How have I arrived at this crossroad? Today I no longer remember. Somehow I've studied the pagan origins of the holiday, confronting what's undeniable, that our putatively "Christian" celebrations are anything but, that they stand in naked contradiction to Jesus' teachings, in short that we're doing the wrong thing.
This could not have been a school assignment. That would mean school precipitated something useful, and I'm certain that happens only once, two or three years later, when my senior history project prompts me to read Fire in the Lake. It must have been something one of the kids said. Or perhaps a footnote regarding Saturnalia in a Roman military history. Whatever the origin, I've done my research. I've ridden my bike to the Central Library on E Street — when I should have been in school, natch — where I've asked a friendly librarian to help gather info. I've learned that Saturnalia was the pagan Roman holiday held on December 25, that it's the origin of our Christmas custom of mandatory gift giving, that Christmas trees are the northern European tradition of solstice ("Yule") trees, that the Church had a habit of domesticating pagan gods and holidays. I learn for the first time that many saints are local pagan gods transliterated, for example Saint Brigid the Mother of Ireland is none but the older Celtic goddess of the same name. Thus our Christmas holiday is not at all Christian but a mashup of pagan sources. To me, the holiday now appears radically different. It's not joyful, it's a corruption, likely by Satan. An annual irruption of consumerist materialism, like a delirious volcano spewing forth degradation, a Vesuvius of damnation. That's hyperbole, I was not thinking in cosmological terms. My reality is: it's false, and I'm opting out.
And now there's conflict, the real thing, where until this moment I'd avoided conflict, knowing I'd almost undoubtedly lose, by hiding my realities from nearly everyone.
This time I stick this reality up everyone's nose. My mother's family are most, I do mean most, offended. She loves them and needs their approval, which I do not. I've drawn a line in the sand and anyone who crosses it gets an earful.
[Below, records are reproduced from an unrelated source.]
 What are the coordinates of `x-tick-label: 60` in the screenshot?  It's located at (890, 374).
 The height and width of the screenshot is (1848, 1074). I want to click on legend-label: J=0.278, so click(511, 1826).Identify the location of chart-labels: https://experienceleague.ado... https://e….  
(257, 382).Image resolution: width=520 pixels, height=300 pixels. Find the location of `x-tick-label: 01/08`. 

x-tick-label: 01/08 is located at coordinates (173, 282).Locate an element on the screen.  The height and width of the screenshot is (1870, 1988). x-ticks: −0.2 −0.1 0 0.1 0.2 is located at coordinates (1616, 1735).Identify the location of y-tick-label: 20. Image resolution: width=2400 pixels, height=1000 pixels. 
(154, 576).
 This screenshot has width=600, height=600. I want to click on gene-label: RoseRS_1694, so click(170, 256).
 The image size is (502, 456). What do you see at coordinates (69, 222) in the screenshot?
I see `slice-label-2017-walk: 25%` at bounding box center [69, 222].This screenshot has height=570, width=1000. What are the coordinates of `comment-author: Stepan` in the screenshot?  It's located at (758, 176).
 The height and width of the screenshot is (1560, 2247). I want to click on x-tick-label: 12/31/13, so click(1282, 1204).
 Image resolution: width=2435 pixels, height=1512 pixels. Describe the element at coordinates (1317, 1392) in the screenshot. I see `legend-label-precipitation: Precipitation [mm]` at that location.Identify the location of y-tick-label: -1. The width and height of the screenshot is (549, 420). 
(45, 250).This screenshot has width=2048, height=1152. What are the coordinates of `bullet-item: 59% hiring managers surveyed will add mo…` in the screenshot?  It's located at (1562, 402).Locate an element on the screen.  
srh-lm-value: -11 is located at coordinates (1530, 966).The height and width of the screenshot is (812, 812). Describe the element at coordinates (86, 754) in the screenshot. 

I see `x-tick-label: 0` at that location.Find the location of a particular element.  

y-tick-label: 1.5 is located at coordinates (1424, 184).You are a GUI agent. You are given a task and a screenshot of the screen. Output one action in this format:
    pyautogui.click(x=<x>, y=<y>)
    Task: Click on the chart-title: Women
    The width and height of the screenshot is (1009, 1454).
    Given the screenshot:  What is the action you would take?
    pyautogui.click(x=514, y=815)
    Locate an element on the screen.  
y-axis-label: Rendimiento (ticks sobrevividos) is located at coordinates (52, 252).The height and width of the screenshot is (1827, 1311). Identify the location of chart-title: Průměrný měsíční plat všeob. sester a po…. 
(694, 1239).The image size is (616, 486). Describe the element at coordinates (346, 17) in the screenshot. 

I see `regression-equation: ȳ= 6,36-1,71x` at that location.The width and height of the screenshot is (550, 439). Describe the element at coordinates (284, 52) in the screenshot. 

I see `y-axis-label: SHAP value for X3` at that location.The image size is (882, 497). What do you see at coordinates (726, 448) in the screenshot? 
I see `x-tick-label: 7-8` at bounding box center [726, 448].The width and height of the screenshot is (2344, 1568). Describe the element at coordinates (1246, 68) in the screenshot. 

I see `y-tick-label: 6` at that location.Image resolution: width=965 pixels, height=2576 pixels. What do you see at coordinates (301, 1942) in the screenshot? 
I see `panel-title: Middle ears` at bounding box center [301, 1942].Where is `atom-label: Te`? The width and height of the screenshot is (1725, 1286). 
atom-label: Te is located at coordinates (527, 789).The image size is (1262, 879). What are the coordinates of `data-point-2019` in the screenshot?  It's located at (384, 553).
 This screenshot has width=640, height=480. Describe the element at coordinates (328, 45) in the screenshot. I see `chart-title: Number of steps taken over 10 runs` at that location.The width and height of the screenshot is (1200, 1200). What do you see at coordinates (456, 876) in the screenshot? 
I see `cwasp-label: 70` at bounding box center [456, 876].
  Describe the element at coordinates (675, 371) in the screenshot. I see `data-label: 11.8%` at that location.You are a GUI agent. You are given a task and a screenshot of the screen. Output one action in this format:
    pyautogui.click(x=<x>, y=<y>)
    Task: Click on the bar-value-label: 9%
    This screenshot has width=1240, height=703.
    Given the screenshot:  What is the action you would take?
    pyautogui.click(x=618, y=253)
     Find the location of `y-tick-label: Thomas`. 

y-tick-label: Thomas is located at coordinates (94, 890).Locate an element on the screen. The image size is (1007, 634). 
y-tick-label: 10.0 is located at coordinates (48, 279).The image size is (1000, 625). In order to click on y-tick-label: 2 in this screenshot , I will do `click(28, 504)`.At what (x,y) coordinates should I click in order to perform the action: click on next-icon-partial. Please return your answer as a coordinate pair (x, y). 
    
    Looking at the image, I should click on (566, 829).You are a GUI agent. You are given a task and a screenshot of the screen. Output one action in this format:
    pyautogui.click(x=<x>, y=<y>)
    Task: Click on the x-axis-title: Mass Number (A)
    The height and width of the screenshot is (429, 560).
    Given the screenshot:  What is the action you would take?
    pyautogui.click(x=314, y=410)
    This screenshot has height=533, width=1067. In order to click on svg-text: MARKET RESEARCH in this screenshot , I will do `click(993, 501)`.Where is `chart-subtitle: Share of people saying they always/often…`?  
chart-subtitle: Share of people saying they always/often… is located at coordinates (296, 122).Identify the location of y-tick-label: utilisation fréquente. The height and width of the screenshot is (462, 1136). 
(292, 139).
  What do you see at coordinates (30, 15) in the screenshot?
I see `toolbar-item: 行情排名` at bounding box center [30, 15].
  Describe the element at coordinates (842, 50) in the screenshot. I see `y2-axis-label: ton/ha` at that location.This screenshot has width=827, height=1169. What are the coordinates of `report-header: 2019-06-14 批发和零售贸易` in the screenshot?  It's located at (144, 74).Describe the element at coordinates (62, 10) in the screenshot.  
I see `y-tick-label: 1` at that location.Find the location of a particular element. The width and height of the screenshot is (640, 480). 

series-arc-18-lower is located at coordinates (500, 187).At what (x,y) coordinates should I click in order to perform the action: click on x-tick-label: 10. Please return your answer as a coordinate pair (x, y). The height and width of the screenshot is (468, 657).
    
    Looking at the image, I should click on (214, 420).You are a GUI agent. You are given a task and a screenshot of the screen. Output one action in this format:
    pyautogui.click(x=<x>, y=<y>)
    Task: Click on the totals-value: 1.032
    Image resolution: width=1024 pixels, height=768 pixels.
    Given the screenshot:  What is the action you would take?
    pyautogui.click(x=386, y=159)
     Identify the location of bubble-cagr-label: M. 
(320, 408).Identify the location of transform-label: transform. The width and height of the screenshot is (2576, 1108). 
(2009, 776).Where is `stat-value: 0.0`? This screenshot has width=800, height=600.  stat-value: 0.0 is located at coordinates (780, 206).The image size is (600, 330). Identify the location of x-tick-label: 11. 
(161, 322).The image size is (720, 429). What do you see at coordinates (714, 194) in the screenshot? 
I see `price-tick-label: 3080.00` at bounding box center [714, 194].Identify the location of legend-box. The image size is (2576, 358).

They can't understand, because they're not understanding people, they take neither childhood nor adolescence seriously as platforms for opinion, and they lack any necessary basis for explanation because my mother chooses not to inform them. "All the kids are doing it," she says into the phone, and in that instant my heart is utterly broken, I confront the inevitable that my mother's loyalty is neither absolute nor particularly evident, that too much distance has opened for us ever to be close again, and that my identity, when I choose to reveal it, is perceived by others as somehow dangerous.
I had already opted out of more than half of the family. There were too many lies to keep straight, it was too stressful. Now I leave the rest behind. I never again attend a family gathering, speak to a family member, send a family member a postcard or a birthday card. Here at Christmas when my mother's father insists on a thank-you note for the annual check of $100, I return the check torn to pieces, with a note reading, "Thank you for never sending me another dime."